Fabijański o rapowym pojedynku z Quebo: "Daj mi go i jedziemy"
Jakiś czas temu Quebonafide wyśmiał pomysł Wojtka Goli o jego walce z Fabijańskim na Fame MMA. Teraz podczas wizyty w studiu RapNews Fabijański przyznał, że chętnie zmierzyłby się z Quebo w formule RapNokaut.
Jeden z fanów zaproponował w komentarzu, żeby Fabijański wziął udział w walce na RapNokaut, na co raper zareagował entuzjastycznie.
"Idźmy w to. Problem jest taki, że o mnie to jest bardzo dużo, ale o tym, którego mi dasz, pewnie będzie niewiele. Chyba, że napatoczy się jakiś poważny zawodnik.

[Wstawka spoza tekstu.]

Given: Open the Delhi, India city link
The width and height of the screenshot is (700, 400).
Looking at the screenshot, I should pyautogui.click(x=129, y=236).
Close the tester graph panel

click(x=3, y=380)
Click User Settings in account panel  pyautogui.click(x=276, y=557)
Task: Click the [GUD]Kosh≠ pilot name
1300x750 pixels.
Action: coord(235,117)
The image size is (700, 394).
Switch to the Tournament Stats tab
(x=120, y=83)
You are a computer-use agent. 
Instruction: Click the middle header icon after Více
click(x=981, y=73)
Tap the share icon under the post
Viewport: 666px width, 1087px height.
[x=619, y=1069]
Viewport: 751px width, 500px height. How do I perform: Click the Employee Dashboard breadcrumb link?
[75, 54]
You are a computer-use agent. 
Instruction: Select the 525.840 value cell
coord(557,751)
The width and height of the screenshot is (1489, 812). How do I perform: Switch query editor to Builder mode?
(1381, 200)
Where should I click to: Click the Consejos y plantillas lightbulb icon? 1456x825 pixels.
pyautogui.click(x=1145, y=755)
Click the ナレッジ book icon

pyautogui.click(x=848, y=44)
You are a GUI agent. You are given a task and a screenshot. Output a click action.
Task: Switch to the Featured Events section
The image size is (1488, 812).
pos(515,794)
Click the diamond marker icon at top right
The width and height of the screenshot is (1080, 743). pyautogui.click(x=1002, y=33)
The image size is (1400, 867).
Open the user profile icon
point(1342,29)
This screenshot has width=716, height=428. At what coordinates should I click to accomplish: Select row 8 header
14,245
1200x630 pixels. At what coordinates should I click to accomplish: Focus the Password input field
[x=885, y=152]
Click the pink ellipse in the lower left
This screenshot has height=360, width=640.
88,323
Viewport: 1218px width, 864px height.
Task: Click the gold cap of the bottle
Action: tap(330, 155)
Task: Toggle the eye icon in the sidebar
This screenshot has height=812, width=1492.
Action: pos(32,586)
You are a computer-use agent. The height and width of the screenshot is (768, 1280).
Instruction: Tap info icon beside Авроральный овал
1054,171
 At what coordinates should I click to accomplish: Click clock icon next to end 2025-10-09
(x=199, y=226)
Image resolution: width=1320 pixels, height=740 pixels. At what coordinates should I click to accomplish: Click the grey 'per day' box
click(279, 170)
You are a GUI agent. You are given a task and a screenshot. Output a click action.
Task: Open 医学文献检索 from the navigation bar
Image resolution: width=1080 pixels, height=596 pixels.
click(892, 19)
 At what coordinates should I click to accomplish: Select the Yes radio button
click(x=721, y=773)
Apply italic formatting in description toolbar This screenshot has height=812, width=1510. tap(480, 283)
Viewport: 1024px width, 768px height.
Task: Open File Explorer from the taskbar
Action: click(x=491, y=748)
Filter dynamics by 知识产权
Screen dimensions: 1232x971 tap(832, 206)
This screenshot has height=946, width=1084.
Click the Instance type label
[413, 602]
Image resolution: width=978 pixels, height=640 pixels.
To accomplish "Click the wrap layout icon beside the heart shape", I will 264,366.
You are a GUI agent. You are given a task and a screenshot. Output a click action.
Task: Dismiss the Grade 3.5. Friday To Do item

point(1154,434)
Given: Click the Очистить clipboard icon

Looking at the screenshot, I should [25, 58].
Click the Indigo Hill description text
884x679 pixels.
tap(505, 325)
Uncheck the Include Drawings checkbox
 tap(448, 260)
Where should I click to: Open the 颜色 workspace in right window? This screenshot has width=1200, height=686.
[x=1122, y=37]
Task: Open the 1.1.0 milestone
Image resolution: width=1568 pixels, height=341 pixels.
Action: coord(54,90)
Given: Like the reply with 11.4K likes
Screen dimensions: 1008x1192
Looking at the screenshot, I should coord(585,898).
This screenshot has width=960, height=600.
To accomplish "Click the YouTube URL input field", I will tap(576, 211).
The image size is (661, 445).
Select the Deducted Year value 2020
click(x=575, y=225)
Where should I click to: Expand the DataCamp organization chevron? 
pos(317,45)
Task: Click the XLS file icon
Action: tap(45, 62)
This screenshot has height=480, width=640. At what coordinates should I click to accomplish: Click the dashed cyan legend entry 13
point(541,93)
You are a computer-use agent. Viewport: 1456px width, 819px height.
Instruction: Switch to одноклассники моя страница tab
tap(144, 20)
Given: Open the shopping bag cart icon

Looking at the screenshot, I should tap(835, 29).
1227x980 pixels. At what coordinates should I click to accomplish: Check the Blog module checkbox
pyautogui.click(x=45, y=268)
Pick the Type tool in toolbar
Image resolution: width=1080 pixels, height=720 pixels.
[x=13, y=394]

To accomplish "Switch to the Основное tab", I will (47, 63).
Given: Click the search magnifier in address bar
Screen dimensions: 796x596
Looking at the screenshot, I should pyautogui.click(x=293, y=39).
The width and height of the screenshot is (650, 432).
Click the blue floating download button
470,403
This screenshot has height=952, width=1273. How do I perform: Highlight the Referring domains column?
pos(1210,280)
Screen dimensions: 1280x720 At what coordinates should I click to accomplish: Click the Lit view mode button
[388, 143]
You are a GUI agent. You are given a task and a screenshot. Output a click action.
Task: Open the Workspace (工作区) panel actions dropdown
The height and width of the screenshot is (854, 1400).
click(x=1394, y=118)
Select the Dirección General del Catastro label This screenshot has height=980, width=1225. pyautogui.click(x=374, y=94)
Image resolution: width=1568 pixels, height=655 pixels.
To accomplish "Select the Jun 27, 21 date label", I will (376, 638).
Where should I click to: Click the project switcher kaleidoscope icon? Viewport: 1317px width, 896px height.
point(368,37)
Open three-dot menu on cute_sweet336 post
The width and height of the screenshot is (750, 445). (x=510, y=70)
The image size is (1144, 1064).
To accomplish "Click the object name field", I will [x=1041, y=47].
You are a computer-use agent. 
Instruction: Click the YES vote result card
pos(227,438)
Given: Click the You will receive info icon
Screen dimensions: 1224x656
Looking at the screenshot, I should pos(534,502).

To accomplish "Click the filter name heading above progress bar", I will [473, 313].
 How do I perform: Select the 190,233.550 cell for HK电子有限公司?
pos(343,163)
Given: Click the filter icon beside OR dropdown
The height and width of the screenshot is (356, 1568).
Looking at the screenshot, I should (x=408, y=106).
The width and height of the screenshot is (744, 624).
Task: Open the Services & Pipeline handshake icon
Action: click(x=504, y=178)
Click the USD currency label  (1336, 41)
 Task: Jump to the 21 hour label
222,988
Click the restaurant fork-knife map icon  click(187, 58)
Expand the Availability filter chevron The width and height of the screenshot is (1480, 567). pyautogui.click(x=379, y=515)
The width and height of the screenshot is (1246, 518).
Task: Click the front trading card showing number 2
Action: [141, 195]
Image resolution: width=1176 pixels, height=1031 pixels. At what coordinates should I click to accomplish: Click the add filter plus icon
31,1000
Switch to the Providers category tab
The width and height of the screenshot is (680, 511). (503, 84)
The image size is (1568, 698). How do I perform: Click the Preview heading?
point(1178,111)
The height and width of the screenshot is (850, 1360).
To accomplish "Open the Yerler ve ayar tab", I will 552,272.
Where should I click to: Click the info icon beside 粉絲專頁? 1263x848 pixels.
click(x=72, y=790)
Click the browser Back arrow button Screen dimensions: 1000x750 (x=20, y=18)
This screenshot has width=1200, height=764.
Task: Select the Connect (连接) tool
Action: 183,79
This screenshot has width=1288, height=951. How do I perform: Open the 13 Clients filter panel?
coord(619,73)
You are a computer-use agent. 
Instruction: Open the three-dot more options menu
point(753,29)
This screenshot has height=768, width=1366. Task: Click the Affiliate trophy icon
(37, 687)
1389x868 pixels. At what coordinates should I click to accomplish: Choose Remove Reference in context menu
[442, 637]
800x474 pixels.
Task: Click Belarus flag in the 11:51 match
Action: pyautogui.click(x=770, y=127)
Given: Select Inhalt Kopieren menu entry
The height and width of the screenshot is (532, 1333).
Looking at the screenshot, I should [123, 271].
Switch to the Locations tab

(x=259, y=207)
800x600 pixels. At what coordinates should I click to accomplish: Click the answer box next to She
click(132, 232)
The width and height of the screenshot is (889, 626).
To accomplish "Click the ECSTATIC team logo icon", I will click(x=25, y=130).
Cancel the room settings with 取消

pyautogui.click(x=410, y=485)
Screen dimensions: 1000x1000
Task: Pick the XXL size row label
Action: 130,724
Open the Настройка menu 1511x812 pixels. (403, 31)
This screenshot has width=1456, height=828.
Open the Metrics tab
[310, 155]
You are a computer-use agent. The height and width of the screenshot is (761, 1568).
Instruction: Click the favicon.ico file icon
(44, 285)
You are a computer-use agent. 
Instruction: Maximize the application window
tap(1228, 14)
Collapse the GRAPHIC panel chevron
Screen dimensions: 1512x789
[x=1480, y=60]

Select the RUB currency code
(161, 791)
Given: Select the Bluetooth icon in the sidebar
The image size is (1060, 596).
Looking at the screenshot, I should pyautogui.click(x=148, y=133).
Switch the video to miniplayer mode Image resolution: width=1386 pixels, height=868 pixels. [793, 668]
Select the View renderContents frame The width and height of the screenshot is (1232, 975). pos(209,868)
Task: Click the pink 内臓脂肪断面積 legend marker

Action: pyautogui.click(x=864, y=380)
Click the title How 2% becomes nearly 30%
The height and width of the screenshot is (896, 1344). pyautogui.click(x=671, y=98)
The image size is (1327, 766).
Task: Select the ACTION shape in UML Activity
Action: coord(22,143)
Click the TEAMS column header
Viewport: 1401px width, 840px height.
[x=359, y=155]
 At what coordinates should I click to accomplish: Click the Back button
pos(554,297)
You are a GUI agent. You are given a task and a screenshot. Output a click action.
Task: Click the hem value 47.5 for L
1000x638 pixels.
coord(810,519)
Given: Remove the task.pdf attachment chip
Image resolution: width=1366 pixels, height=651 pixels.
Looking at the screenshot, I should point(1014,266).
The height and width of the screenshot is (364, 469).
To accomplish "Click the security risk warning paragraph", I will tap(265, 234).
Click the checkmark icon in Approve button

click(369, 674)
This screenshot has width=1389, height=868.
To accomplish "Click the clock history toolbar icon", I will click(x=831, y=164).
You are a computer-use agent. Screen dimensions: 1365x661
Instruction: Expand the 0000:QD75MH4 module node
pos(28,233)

Daj mi Quebo i jedziemy." - mówi Fabijański.
Siwy nie zgodził się z pomysłem byłego członka Asfalt Records, twierdząc, że dużo mu do Quebo brakuje.
"Musiałbyś nagrać jeszcze z 10 albumów, stoczyć jeszcze 100 walk i wtedy moglibyśmy to rozważać. Póki co sorry Seba, ale nie twoja liga. Chyba wszyscy ci to już od roku uświadomili. To nie fair, żeby Zidane grał w Górniku Zabrze." - odpowiedział prowadzący.
Fabijański skontrował odpowiedź Siwego swoim argumentem.
"Niech Zidane gra w Realu Madryt, ale dlaczego nie chcesz dać Górnikowi Zabrze zagrać z Realem. Całe życie ma wygrywać za zasługi? Piłkarze nie grają za zasługi." - kończy raper.
Potem Fabijański przyznał, że mimo wszystko chętnie by się sprawdził w formule battle rap.